We arrived at Dunrobin, twenty miles from Dunbeath. This castle is finely situated on the end of a hill, which is cut off by a deep fossee, so that it appears on the south side, and next to the sea, like an old Celtic mount. Between it and the sea is a very good garden. The castle did consist of two square towers and a gateway. One tower only remains now, to which the house is built. There are good appartments in it, tho some have been destroyed by fire. The present earl has begun to plant the hanging ground from the house, and proposes to carry it on, which will make it exceeding fine. This castle was built by the first Earl of Sutherland.

A small mile to the north-west is a part called the old town and ye remains of a Pictish castle, which must have been the residence of the Thanes of Sutherland…

…We crossed the ferry at the river [Little Ferry at Loch Fleet] which rises towards Lough Schin, and they say it is most part of the way a fruitfull vale, and so it appeared as far as we could see. We travelled over a sandy head of land, and came to the cross set up there in memory of the defeat of the Danes (when they landed here in 1263) by William, Earl of Sutherland, and Gilbert Murray, Bishop of Cathness.

Remains of a pier on the south side of Loch Fleet, looking up the ‘fruitfull vale’ towards Rogart. Photo: Elizabeth Ritchie.

We came to Domock, which is pleasantly situated on the head of land not far from … the Kyle of Dornock … There is very little trade in this town, and no manufacture but spinning of linnen yarn. The church here is the body of the old cathedral which belonged to the Bishop of Cathness. It seems to be pretty near a Greek cross, tho’ in the eastern part, now uncovered, there are four arches on each side supported by round pillars, with a kind of a Gothic Doric capital. In the body or nave are only three plain Gothic windows on each side; but what is most remarkable is a round tower within jiyning to the south-west angle of the middle part. It is built for a staircase, and is about ten feet in diameter, with geometrical stairs. The bishop’s house is a solid high building, consisting of four floors above the arched offices on which it was built. They show also the dean’s house, and it is probable several other houses now standing near the church did belong to the members of the chapter. These were granted with other parts of the church estate to the Earl of Sutherland. This is a royal burgh, of which they made me a burgess.

Dornoch’s manufacturing energies may not have impressed him, but it seems likely that a fair number of residents probably took in spinning from the gentleman farming a few miles along the road at Cyderhall.

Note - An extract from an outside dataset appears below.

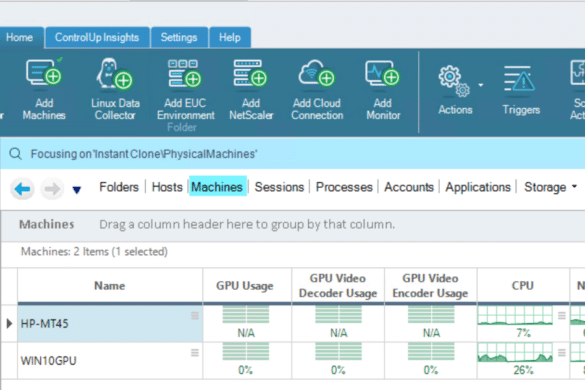
Task: Click the Add NetScaler icon
Action: coord(250,73)
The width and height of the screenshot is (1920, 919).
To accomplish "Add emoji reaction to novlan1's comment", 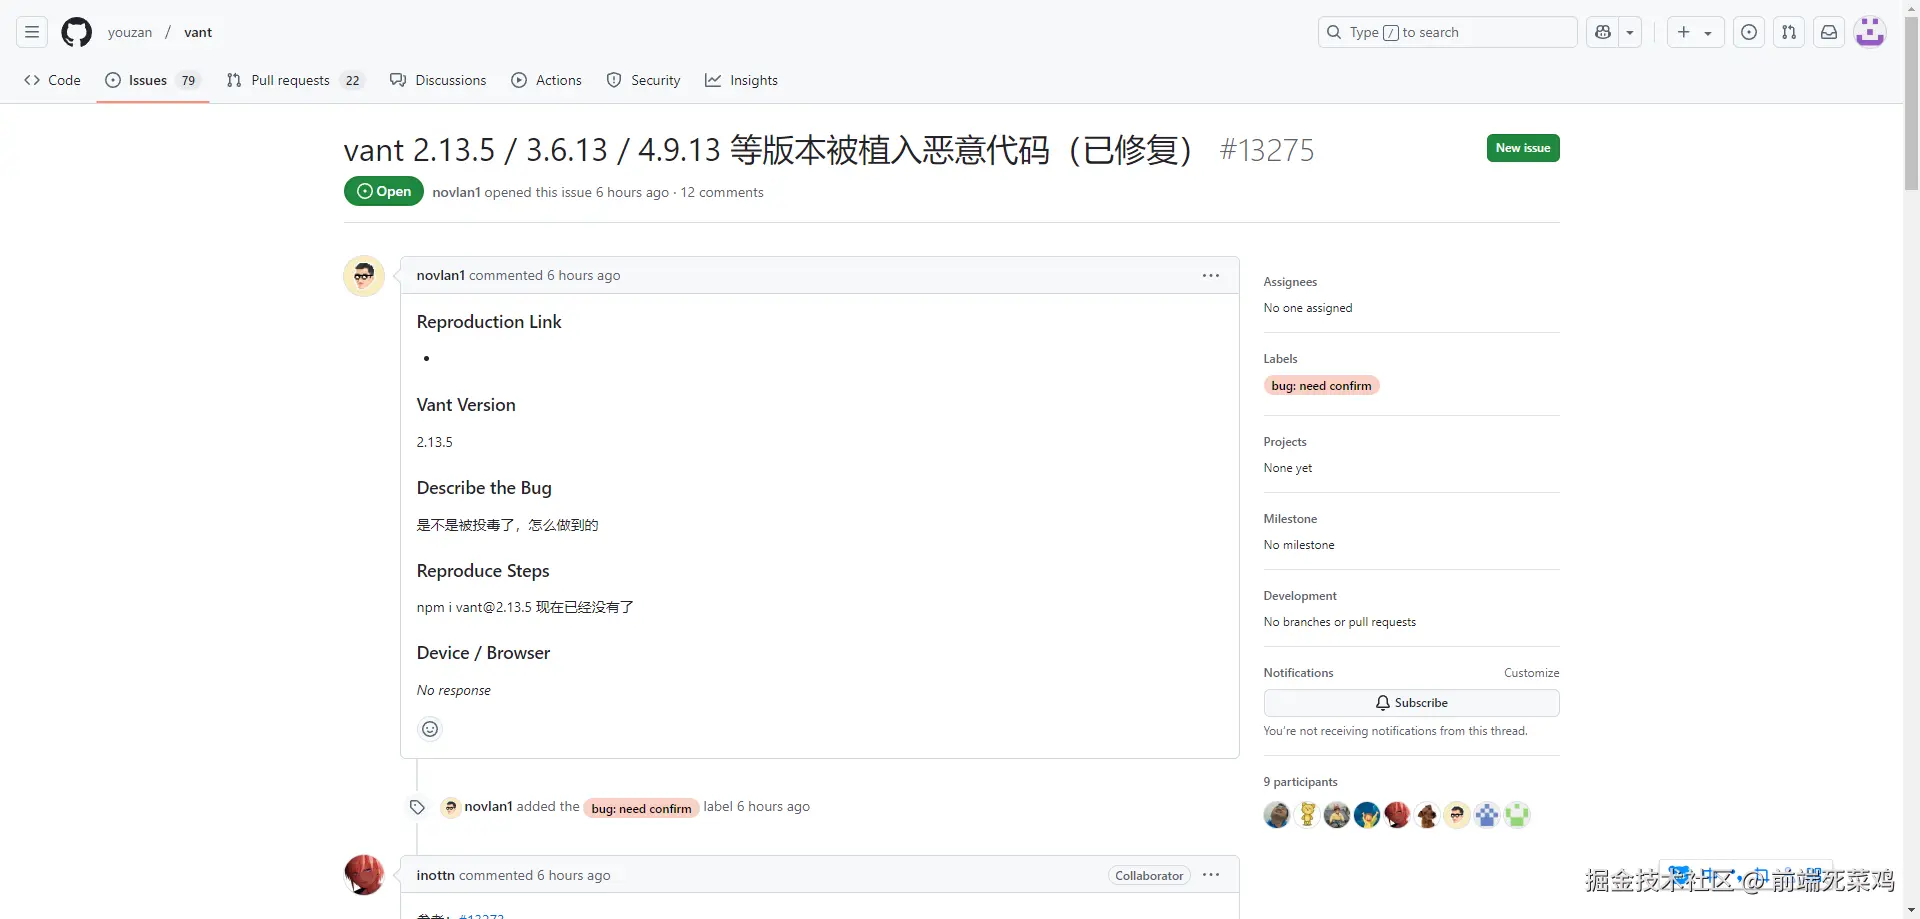I will click(430, 729).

In two miles we passed by Siderhall, a fine situation, now belonging to Lord Sutherland … Here a gentleman carries on a manufacture of flax in order to prepare for spinning; gives it out, and sells the yarn. A mile more brought us to Skibo, the seat of Mr. Mackay, half-brother to Lord Reay, and member of Parliament. It was a castle and country seat of the bishops of Cathness, very pleasantly situated over a hanging ground, which was improved into a very good garden, and remains to this day much in the same state, except that there are walls built, which produce all sorts of fruit in great perfection, and I believe not more than six weeks later than about London.

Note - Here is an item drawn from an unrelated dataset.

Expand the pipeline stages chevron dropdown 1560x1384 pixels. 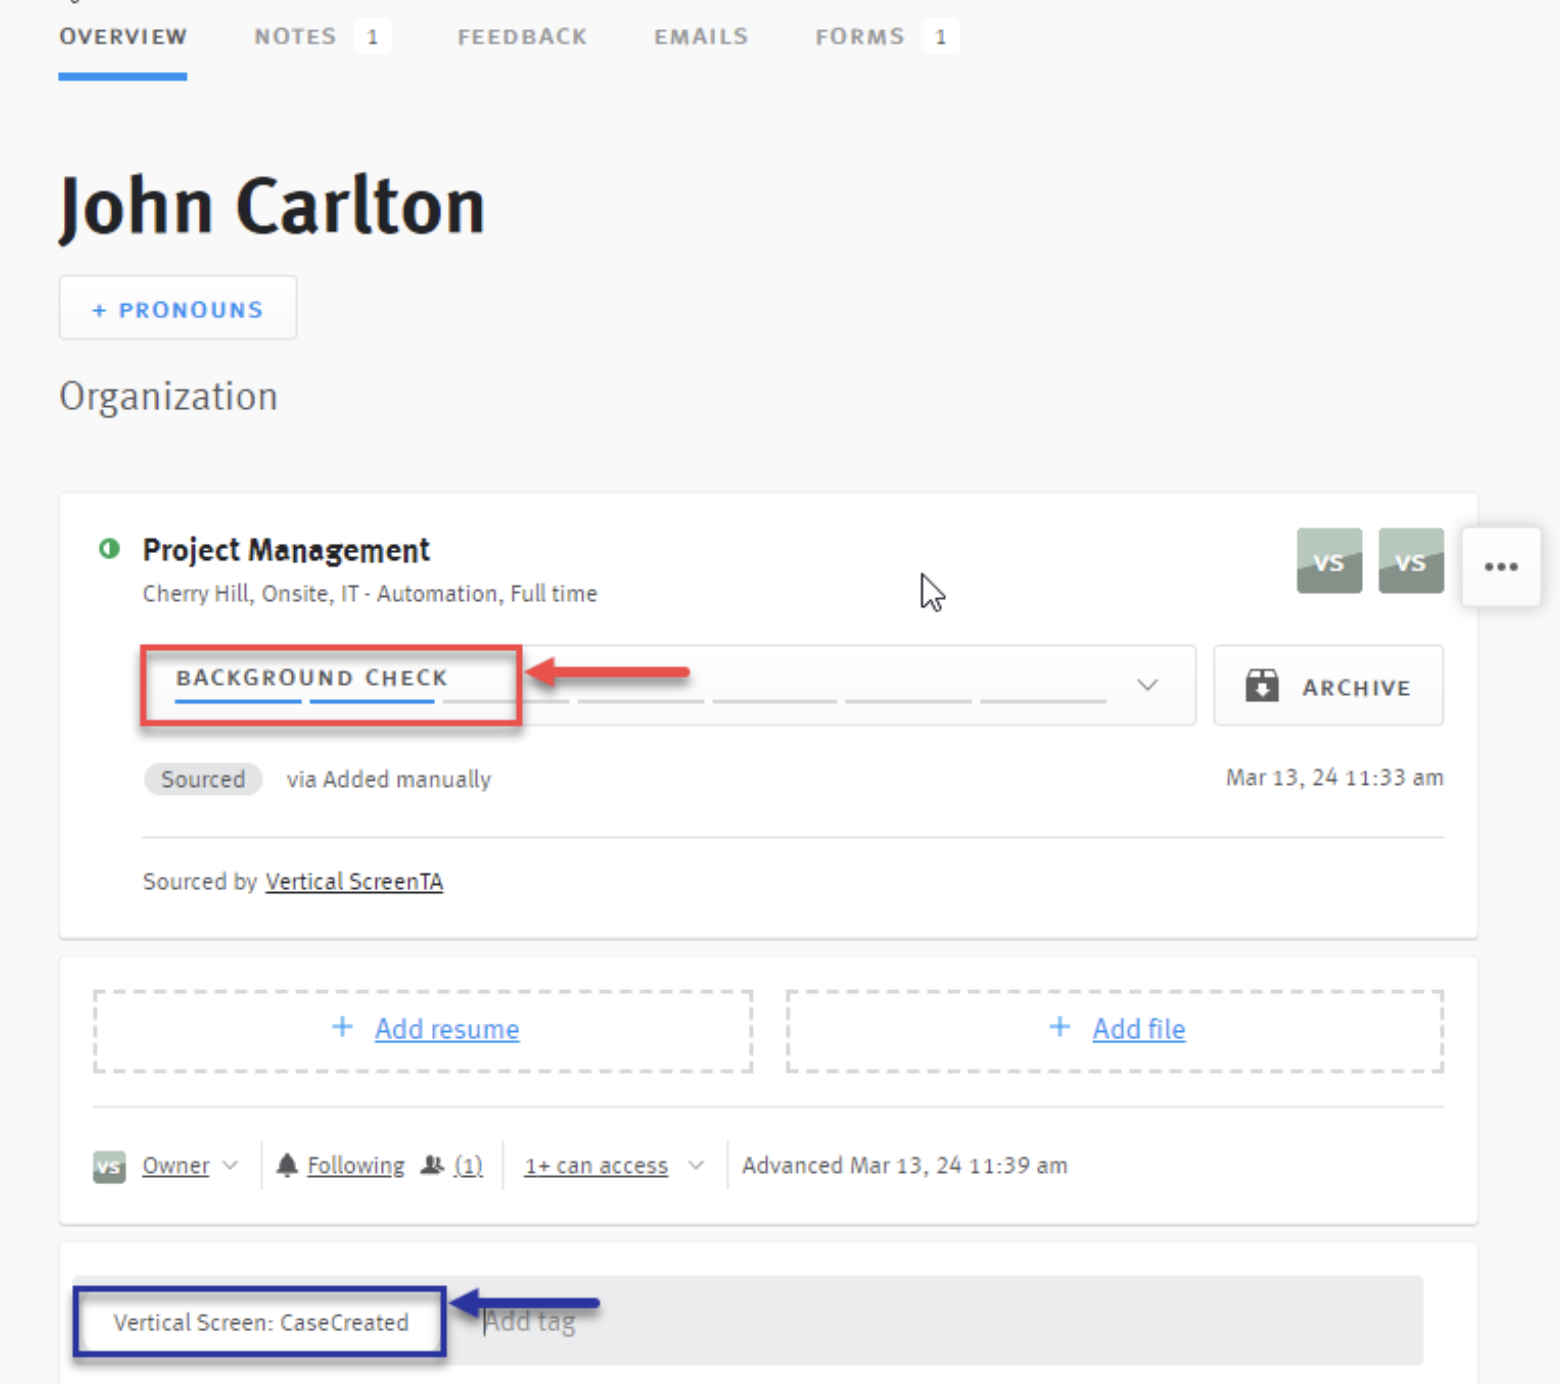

More flax-growing was in evidence the next day as he continued up the Kyle and when he arrived in Tain he saw where much of it ended up. We tend to assume that people in mid-eighteenth-century rural Scotland were self-sufficient farmers, so it’s interesting to see evidence of commercial flax production.

To be continued…

Landscapes of Power: A Monumental Geography

Post by Elizabeth Ritchie, lecturer at the Centre for History, University of the Highlands and Islands.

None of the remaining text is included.